Location
- 1301 John Street Cincinnati, Ohio United States 39°6′30″N 84°31′24″W﻿ / ﻿39.10833°N 84.52333°W

Information
- Other names: McCall School McCall Colored Industrial School
- Type: Trade school for African American students Funded by private endowment
- Opened: 1914
- Founder: Sallie J. McCall
- Closed: 1962

= Colored Industrial School of Cincinnati =

Trade school in Cincinnati

Colored Industrial School of Cincinnati (also known McCall School and McCall Colored Industrial School) was a school for African Americans in Cincinnati, Ohio. It was established in 1914 at 724 W. Sixth Street.

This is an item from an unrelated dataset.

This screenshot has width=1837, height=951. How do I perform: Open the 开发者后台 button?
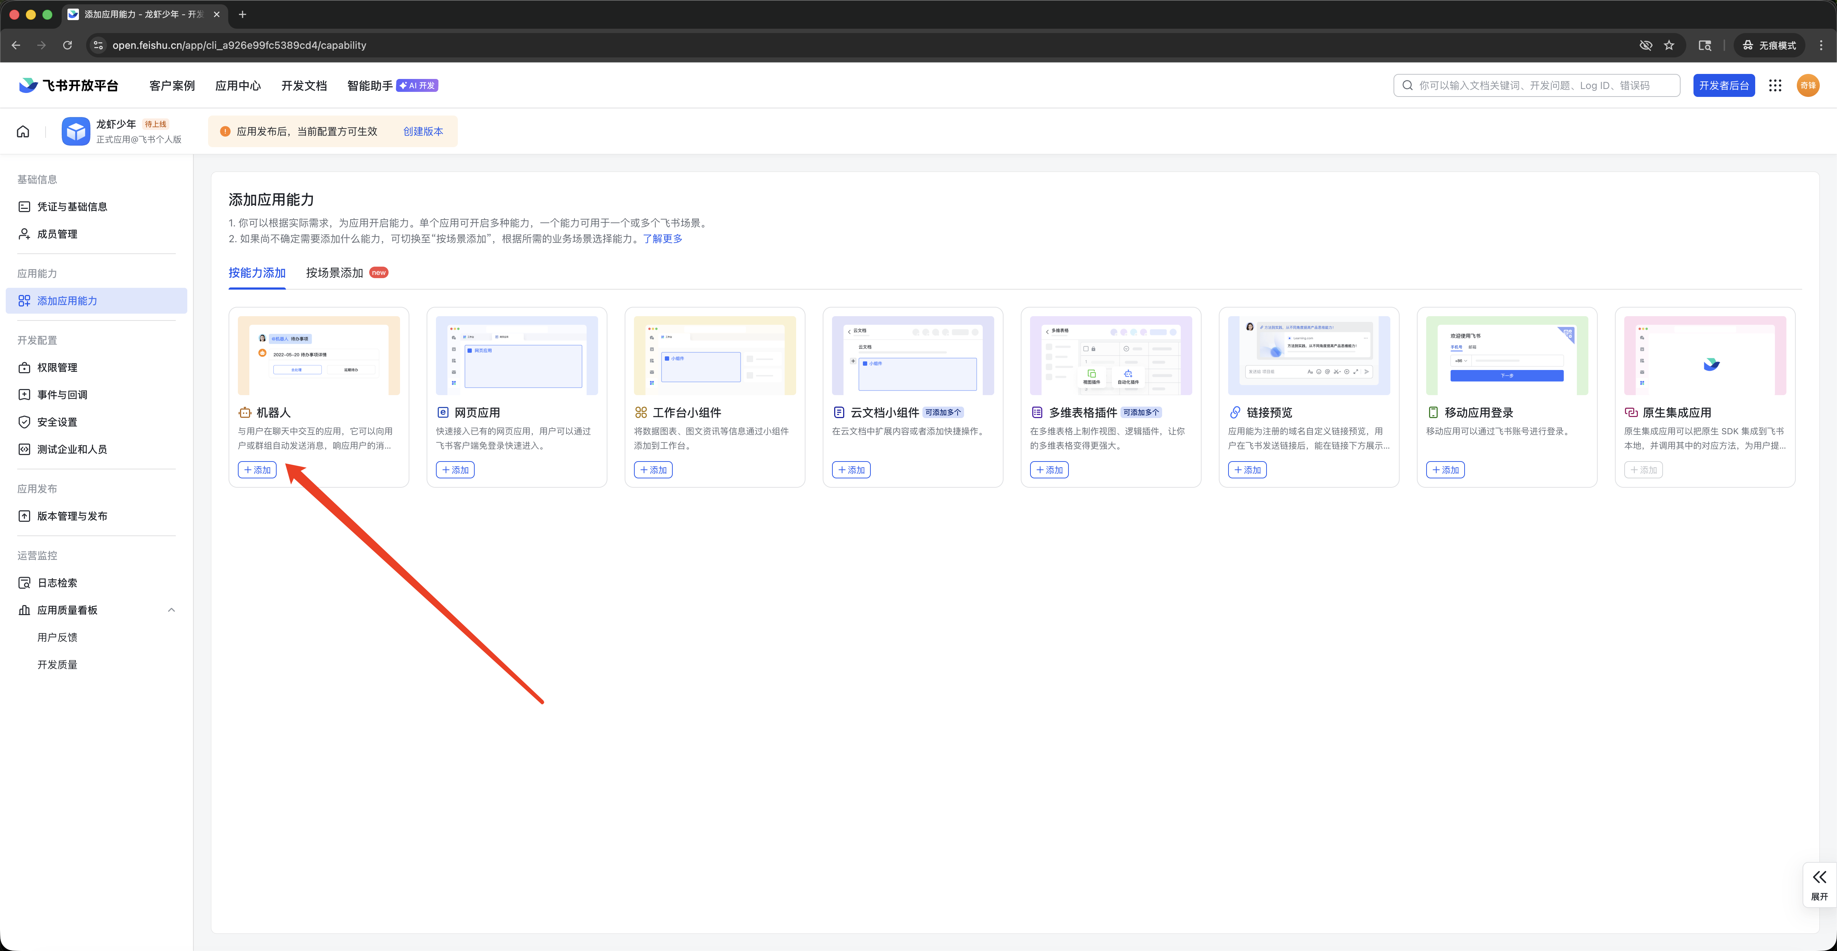[1724, 86]
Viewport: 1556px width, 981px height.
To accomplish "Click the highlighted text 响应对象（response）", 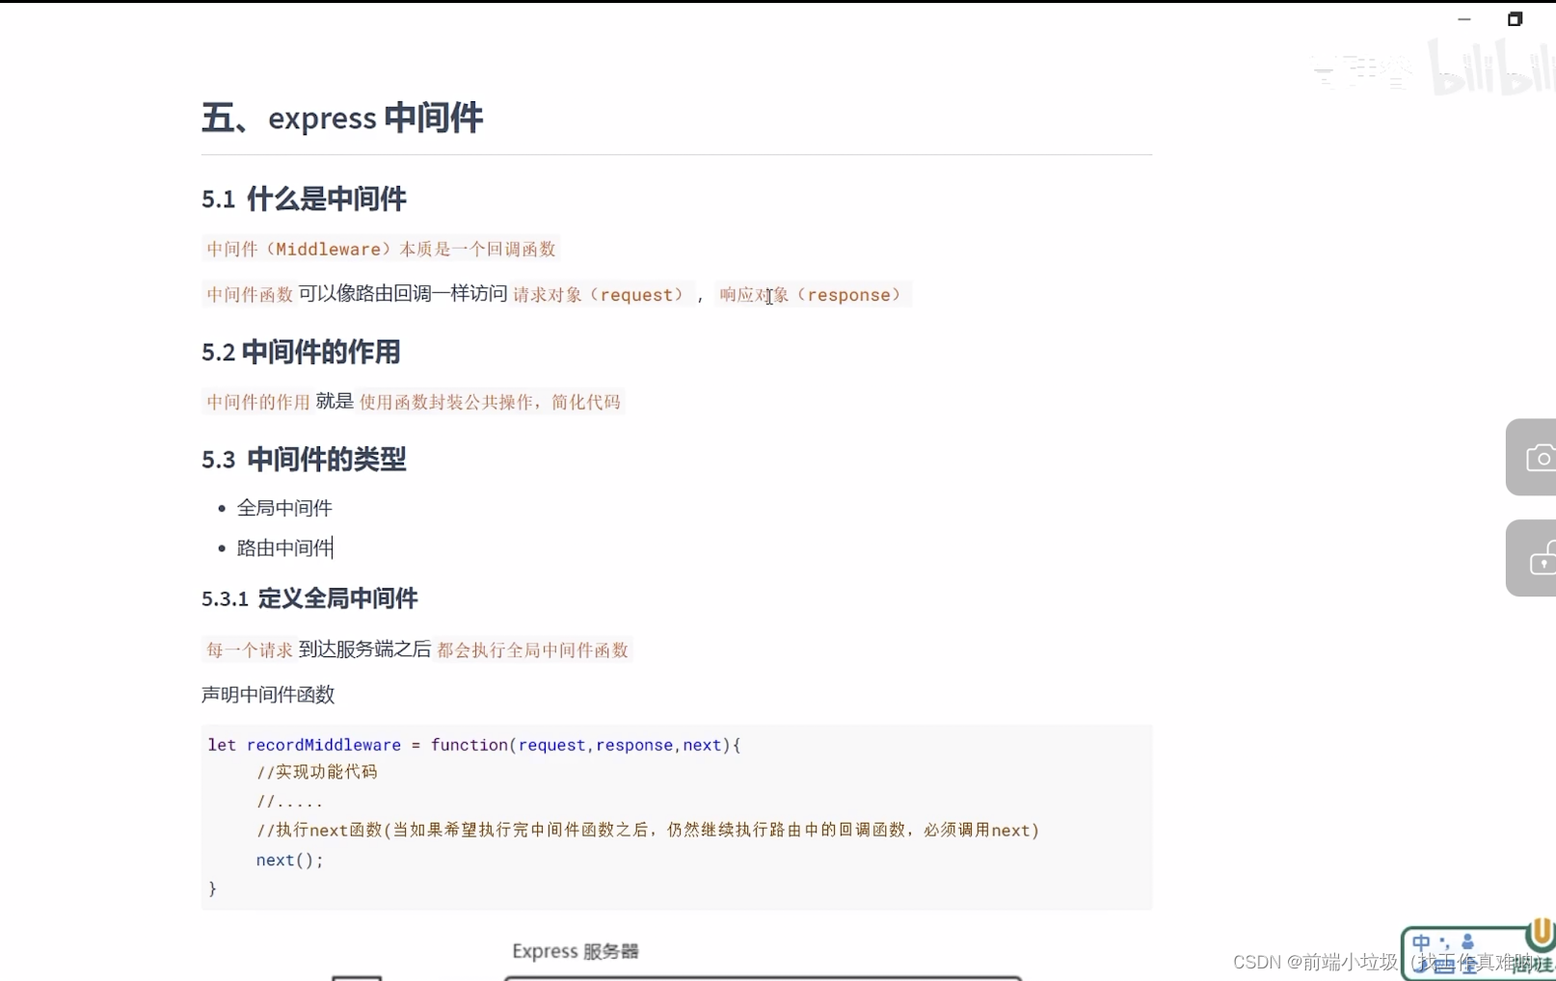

The school was established on property donated by Sallie J. McCall in her 1909 will. A trade school, courses included carpentry, masonry, cement work, automobile mechanics, driving, domestic science, dressmaking, and millinery. Through a $400,000 endowment McCall established, , the school did not charge tuition. Between 1914 and 1926 it had 600 graduates. In the 1930s it was relocated to 1301 John Street.

Several years after Robert A. Taft Information Technology High School opened nearby, in 1962 Colored Industrial School of Cincinnati closed. Scholarships were established for African American students with the endowment's remaining funds.